PROBLEM DETAILS » Only the lines below starting at the one that contains "This screenshot has width=1400, height=591." and ending at the one that contains "You are a computer-use agent. Image" are to be reproduced, exactly and with both ends kept.

[Stored records]

━━━━

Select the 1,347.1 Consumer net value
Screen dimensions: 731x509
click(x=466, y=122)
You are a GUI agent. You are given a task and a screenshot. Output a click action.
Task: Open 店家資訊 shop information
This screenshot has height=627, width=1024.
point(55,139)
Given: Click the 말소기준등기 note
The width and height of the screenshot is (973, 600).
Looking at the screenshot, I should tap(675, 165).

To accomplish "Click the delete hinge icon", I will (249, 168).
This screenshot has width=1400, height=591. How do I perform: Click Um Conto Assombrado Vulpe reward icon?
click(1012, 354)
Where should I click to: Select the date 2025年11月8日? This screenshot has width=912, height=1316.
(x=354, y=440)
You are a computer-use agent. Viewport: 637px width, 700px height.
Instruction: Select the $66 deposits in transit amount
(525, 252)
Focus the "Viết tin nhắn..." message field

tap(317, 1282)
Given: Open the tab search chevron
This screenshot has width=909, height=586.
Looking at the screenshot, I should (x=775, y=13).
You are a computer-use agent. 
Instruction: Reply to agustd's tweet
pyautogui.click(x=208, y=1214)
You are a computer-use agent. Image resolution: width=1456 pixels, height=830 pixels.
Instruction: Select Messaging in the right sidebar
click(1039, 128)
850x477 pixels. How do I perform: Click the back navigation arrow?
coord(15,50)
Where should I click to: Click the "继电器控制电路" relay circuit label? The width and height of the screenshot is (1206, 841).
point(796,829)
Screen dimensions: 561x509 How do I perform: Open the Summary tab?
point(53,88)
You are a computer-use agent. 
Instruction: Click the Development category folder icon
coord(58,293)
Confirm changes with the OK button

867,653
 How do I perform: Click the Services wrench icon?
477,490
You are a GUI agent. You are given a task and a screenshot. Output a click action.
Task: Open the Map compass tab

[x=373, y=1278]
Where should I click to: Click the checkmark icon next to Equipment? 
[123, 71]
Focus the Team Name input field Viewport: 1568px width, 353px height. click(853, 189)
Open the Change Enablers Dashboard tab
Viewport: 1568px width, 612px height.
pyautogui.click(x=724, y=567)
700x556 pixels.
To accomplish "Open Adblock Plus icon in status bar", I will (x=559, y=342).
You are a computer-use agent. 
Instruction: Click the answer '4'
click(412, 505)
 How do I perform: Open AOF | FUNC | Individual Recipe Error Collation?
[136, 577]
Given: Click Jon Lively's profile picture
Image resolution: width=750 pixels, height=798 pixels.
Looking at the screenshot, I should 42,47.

━━━━

RESULT OF THE EXERCISE »
This screenshot has width=1400, height=591. How do I perform: Click Um Conto Assombrado Vulpe reward icon?
click(1012, 354)
Where should I click to: Select the date 2025年11月8日? This screenshot has width=912, height=1316.
(x=354, y=440)
You are a computer-use agent. Viewport: 637px width, 700px height.
Instruction: Select the $66 deposits in transit amount
(525, 252)
Focus the "Viết tin nhắn..." message field

tap(317, 1282)
Given: Open the tab search chevron
This screenshot has width=909, height=586.
Looking at the screenshot, I should (x=775, y=13).
You are a computer-use agent. 
Instruction: Reply to agustd's tweet
pyautogui.click(x=208, y=1214)
You are a computer-use agent. Image resolution: width=1456 pixels, height=830 pixels.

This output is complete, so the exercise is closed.